A California Air Resource Board regulation that became effective Jan. 1 could soon be used to fine California shippers or receivers that allow non-compliant trucks to load or unload at their facilities.
That was one of the take-home messages of a “2013 Transportation Preview” webinar conducted Feb. 20 by C.H. Robinson officials and hosted by Western Growers Association.
Jason Craig, manager of government affairs for C.H. Robinson, based in Minneapolis, revealed that the regulation is not yet being enforced but the expectation is that it could be within the next 30 to 60 days.
“Shippers, brokers and receivers could be held responsible for using non-compliant carriers and they can be subject to fines if they do not exercise sufficient due diligence,” he said.
Mr. Craig said that the truck regulation involves lowering emissions on reefer units through the installation of better technology. CARB added the regulation several years ago, giving trucks a grace period to comply. He said the state agency achieved very good compliance within the state, but compliance from out-of-state trucks that do business in California has not been at the level that CARB expected.
Subsequently, to improve compliance the regulation holding in-state facilities liable for non-compliant trucks was passed.
The C.H. Robinson executive said that he did not know how the regulation will be enforced because no enforcement has yet occurred. However, he said that CARB has released a guidance document that appears to give cover to shippers as long as they can provide sufficient documentation showing they have engaged in “multi-level” communication, which would include putting language on the bill of lading stating that the truck is in compliance.
He said that shippers should also communicate with the truck broker they use that they only want compliant trucks coming to their facility.
Mr. Craig indicated that multiple levels of communication between the shipper or receiver and the trucker and the trucker’s representative appears to be what CARB will be looking for if it conducts an audit of a shipper’s transportation records.
However, Mr. Craig did offer the caveat that because enforcement hasn’t happened yet, the industry really doesn’t know exactly what will constitute sufficient due diligence.
The Western Grower Transportation Department has developed language for the bill of lading that it believes will help a shipper argue due diligence.

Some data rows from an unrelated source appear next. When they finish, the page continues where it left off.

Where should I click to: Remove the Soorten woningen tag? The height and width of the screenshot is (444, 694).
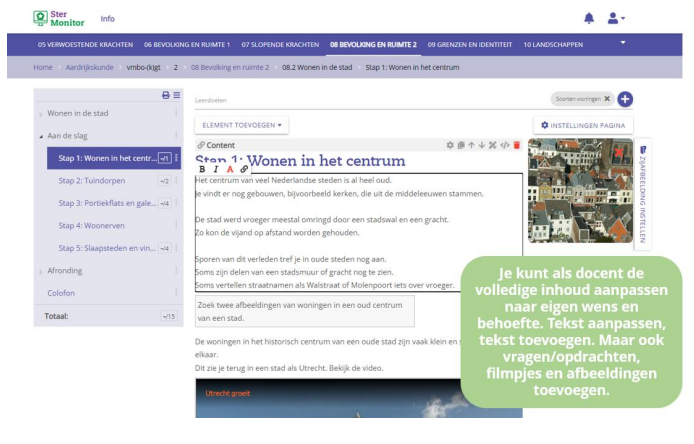pyautogui.click(x=607, y=99)
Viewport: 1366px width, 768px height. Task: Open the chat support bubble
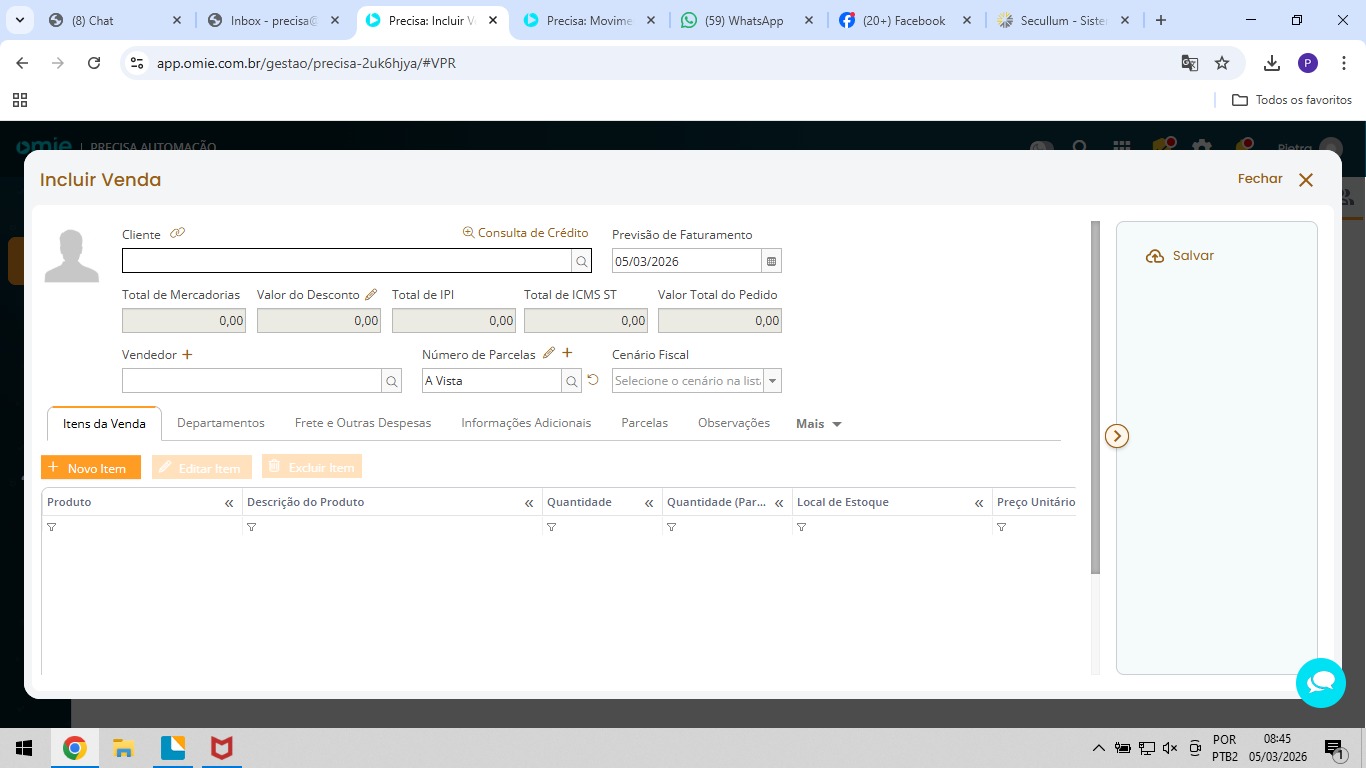pyautogui.click(x=1320, y=682)
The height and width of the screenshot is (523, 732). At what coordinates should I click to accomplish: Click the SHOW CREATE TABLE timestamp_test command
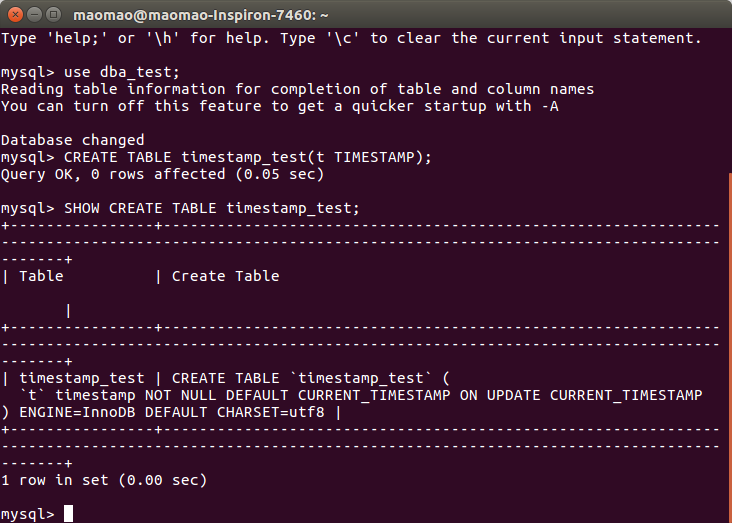tap(211, 208)
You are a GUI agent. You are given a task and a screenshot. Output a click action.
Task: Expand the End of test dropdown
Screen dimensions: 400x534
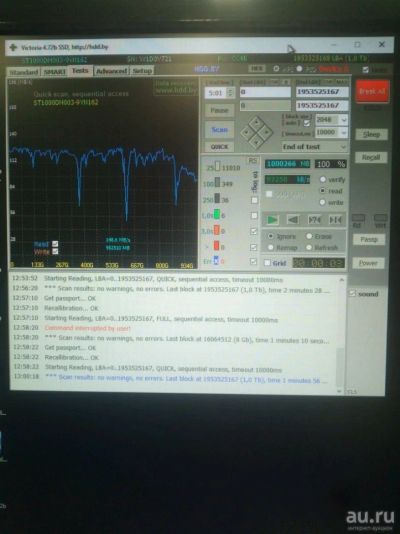(x=315, y=147)
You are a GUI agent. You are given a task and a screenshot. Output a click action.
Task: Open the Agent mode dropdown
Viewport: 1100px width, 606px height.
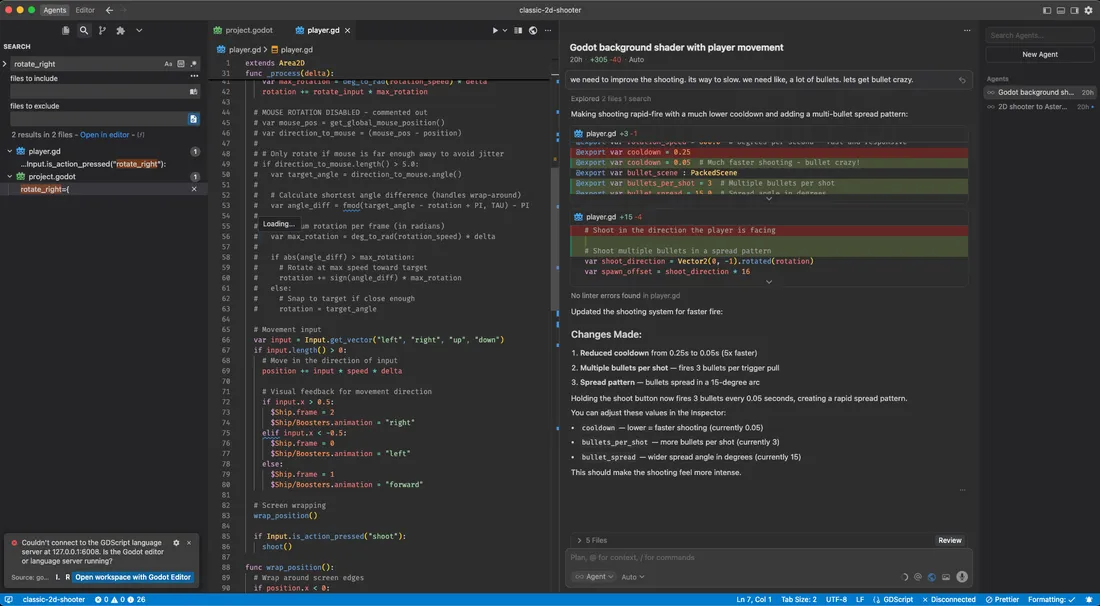(592, 577)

The webinar also included an update on the hours-of- service changes expected to be enacted in July by the Federal Motor Carrier Safety Administration. Lawsuits may delay implementation, but the big change involves the 34-hour restart.
A trucker must have two consecutive nights off (1 a.m. to 5 a.m.) after completing a week of service. In essence, a trucker must get a “weekend equivalent” off between cross-country trips.
Mr. Craig said the best guess is that this new rule would reduce the number of cross-country trips that an individual trucker could make per year by one or two trips, dropping from 100 to 99 or 98.
The regulation has been challenged in court by both the trucking industry and safety advocates, so implementation may well be delayed. The new hours of service does not change the rule allowing 11 hours of drive time in a day.
Gary York, general manager of C.H. Robinson’s Monterey, CA, office, also participated in the webinar and weighed in with a review of market dynamics that could affect the supply and demand of trucks both in the near term and over the next year or year-and-a-half.
Leading indicators are that there will be about a 5 percent increase in overall freight rates this year and a 7 percent increase for 2014.
Because refrigerated freight tends to trade at the high end of a range, Mr. York said that reefer truck rates could increase in the neighborhood of 6-7 percent this year and as much as 10 percent next year.
The increased demand for freight may be exacerbated by a decrease in equipment.
From 2007 though 2011, new Class A trucks were not being sold at even a replacement level. The net result has been an aging and decreasing fleet.
In fact, the average age of a Class A truck on the road today is close to a historic high at about 6.6 years. This is just slightly lower than the 6.7 years reached in 2011.
Mr. York said that 2012 did see new trucks being purchased at a clip of about 20,000 per month, which is the replacement level. But he said that level needs to be exceeded for several years to make up for the deficit.
Another market factor is a potential driver shortage. The indicators are that there will be tight supplies of drivers continuing through 2013 and 2014 as the economy improves.
The transportation industry tends to share labor with the construction and automobile industries, and as those industries rebound, these workers have options and carriers need to improve pay to attract drivers.
Mr. York went through close to a dozen graphics in making his presentation and he said that basically “all the charts are singing the same tune.”
Truck demand and utilization is going up and will continue in that direction as the economy improves, and rates will follow that same trajectory.